Decían los antiguos que el remordimiento, una forma de orgullo que se disfraza de penitencia, es un lujo del alma ociosa. Si el hombre ha errado, que repare su falta en lo posible, que enderece su conducta y mire adelante, pero que no se regodee en la ciénaga de su culpa, porque nadie se limpia revolcándose en el fango.
También el arte tiene sus pecados y su moral. Hay errores que se confiesan trabajando, no llorando. Mirar hacia atrás con ansia de perfección retrospectiva, querer corregir el rostro del tiempo, es tan vano como intentar enderezar la sombra de un árbol.
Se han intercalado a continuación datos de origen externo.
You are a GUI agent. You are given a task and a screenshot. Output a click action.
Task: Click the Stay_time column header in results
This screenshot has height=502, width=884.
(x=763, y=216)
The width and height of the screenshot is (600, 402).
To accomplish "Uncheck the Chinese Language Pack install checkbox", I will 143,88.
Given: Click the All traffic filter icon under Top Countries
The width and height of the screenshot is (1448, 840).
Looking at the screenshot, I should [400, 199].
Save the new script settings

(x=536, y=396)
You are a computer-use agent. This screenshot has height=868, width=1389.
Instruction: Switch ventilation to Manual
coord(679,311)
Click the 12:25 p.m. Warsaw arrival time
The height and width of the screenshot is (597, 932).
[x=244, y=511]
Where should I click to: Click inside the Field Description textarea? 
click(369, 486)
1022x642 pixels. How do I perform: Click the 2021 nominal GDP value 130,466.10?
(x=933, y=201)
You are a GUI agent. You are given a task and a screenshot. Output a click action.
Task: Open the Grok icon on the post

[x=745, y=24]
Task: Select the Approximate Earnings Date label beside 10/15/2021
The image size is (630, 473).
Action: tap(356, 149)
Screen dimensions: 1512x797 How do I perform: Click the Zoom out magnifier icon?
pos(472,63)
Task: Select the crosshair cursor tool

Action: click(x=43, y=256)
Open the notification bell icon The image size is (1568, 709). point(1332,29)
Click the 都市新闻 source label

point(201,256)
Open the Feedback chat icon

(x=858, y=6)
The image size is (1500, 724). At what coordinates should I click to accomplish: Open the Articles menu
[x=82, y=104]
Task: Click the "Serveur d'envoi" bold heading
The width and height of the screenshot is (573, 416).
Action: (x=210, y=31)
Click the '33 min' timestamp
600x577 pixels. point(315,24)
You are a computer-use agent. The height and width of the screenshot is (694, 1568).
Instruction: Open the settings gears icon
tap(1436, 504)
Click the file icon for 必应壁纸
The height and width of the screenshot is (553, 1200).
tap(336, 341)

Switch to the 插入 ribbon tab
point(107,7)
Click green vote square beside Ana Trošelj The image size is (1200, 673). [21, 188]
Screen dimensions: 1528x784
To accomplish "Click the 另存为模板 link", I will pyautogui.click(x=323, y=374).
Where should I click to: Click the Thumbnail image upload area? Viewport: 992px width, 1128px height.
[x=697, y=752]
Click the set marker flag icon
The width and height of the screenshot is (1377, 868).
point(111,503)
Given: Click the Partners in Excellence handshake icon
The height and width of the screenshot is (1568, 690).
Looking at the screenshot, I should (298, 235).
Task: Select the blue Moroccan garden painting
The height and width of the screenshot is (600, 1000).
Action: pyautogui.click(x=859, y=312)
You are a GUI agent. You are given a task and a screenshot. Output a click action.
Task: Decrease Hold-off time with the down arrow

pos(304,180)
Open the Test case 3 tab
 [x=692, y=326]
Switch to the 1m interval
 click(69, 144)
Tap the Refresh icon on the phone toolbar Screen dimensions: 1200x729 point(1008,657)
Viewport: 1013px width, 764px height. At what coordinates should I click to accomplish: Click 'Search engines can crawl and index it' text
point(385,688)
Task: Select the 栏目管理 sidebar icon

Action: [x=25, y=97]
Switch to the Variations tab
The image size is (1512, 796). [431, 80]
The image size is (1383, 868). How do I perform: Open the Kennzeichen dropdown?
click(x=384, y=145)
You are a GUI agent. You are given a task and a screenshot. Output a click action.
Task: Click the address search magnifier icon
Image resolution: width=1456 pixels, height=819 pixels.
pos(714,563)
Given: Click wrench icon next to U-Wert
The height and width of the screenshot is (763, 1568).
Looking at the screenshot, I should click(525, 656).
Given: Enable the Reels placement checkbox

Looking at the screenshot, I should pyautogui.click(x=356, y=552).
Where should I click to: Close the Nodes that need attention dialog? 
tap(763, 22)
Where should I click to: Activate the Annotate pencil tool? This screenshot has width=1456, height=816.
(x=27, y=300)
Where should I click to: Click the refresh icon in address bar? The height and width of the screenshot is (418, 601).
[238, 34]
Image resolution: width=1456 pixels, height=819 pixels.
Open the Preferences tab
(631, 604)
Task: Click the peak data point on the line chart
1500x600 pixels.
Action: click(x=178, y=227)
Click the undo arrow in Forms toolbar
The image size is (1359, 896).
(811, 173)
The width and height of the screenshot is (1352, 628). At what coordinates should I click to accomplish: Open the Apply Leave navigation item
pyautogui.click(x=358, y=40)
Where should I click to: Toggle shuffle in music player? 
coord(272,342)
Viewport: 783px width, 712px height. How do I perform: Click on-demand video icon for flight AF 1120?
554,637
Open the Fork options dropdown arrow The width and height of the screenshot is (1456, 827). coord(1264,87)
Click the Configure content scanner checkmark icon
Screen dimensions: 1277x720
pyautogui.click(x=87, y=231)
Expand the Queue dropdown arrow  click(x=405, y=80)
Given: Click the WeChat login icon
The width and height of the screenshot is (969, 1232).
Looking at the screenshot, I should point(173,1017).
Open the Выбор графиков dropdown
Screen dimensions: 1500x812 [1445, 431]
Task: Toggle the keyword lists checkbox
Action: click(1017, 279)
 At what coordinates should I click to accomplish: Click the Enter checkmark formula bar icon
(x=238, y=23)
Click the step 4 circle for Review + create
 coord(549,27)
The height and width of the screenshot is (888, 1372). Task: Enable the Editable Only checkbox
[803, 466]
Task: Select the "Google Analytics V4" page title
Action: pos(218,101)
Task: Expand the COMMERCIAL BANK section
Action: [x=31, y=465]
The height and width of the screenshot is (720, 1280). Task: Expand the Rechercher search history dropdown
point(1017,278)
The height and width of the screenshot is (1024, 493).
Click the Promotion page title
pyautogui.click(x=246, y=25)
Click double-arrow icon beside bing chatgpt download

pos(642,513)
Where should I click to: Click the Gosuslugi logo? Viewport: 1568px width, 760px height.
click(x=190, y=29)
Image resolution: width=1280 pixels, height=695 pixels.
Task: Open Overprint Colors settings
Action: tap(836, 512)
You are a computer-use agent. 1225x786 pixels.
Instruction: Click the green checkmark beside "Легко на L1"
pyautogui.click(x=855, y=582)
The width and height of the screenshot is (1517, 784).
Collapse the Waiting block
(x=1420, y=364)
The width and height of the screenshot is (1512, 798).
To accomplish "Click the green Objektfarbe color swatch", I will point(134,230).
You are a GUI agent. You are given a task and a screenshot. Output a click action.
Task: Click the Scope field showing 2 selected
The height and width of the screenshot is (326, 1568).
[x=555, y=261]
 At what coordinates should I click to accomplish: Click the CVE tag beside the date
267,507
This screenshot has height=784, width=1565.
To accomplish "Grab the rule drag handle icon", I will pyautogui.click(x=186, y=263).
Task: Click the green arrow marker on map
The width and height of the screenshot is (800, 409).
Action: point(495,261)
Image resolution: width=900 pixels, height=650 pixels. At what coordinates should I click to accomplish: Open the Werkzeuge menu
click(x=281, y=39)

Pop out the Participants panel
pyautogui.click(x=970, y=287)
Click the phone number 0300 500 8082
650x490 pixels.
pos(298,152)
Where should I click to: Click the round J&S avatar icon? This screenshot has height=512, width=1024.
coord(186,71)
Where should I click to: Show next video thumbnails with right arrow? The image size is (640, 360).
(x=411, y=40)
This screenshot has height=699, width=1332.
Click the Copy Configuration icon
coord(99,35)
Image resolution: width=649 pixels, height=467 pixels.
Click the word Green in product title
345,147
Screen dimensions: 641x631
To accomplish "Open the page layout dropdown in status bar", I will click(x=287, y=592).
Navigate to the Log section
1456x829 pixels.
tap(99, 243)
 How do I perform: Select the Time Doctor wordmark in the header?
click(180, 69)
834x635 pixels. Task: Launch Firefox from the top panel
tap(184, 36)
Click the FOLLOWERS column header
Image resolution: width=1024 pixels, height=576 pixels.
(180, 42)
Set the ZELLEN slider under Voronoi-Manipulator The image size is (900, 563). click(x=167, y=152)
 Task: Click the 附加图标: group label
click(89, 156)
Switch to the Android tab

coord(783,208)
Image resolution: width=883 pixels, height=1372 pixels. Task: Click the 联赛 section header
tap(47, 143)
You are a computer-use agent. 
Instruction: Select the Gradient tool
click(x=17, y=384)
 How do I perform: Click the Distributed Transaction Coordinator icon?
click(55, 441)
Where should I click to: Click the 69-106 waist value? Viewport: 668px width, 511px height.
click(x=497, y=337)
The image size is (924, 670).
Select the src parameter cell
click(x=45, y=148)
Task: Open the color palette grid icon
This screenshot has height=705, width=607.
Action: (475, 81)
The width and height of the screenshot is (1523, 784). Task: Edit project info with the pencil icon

Huxley lo comprendió al abrir de nuevo su libro, ya envejecido, y al descubrir que sus defectos juveniles formaban parte de su verdad. No quiso, pues, reescribirlo, y en vez de eso prefirió dejarlo con sus luces y sus manchas, como quien respeta en su propia voz el temblor de la juventud.
Pero en su madurez, el autor vio más claro el vacío moral de su antigua visión. En Un mundo feliz, el Salvaje sólo podía escoger entre dos abismos, entre la lucidez sin alma del progreso o la barbarie ritual de los primitivos. Pero entre el engranaje y el látigo no había redención posible. Aquella disyuntiva, que antaño le pareció divertida y profunda, hoy le parecía ciega, debido a que entre la locura y la insania hay un sendero ignorado, el de la cordura que no reniega del espíritu.
Si volviera a escribir el libro, dice el autor, colocaría en su centro una tercera opción, pondría una pequeña comunidad de hombres que, desterrados del mundo perfecto, hubieran aprendido a vivir en libertad y en medida. Allí la economía sería sencilla, el poder compartido y la ciencia sierva del hombre y no su dueña. Allí la religión sería búsqueda consciente del misterio, no superstición ni consuelo químico, y el fin de la vida no sería el placer, sino la comprensión.
El Huxley joven había visto el porvenir como una sátira; el Huxley maduro lo mira como una penitencia. Ya no desea probar que la cordura es imposible; lo que desea es demostrar que todavía es alcanzable. Porque la cordura, escribe, no consiste en ignorar el mal, sino en conservar la mente limpia en medio de su ruido.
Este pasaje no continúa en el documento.